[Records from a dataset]
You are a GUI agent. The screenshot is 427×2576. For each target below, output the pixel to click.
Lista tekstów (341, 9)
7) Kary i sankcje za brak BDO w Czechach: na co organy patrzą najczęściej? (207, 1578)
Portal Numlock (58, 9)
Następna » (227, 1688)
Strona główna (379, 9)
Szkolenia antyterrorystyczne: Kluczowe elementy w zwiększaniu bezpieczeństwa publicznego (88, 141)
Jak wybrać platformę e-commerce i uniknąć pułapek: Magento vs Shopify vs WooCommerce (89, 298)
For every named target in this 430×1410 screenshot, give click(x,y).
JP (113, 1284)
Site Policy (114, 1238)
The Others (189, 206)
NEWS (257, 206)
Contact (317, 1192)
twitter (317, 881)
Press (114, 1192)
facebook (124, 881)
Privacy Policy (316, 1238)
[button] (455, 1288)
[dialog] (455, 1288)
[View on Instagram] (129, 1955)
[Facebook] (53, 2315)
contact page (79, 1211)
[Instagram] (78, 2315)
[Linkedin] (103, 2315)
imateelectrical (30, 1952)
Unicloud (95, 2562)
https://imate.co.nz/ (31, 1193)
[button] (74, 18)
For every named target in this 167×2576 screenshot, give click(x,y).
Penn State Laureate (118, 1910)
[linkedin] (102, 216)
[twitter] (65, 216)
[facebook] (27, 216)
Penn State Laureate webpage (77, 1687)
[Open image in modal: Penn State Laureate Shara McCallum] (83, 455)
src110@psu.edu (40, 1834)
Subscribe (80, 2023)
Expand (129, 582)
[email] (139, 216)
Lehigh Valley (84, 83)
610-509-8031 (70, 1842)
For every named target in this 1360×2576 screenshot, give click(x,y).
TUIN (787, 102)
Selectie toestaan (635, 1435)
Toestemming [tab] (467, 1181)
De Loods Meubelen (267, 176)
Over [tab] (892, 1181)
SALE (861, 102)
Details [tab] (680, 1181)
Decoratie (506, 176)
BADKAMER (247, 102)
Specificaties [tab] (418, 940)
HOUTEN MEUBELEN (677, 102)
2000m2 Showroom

* [How to complete this task]:
Filter the entries above and copy only the lines that hold "screenshot".

* [Problem solution]:
You are a GUI agent. The screenshot is 427×2576. For each target below, output the pixel to click.
For every named target in this 430×1410 screenshot, give click(x,y).
For every named target in this 167×2576 screenshot, give click(x,y).
For every named target in this 1360×2576 screenshot, give click(x,y).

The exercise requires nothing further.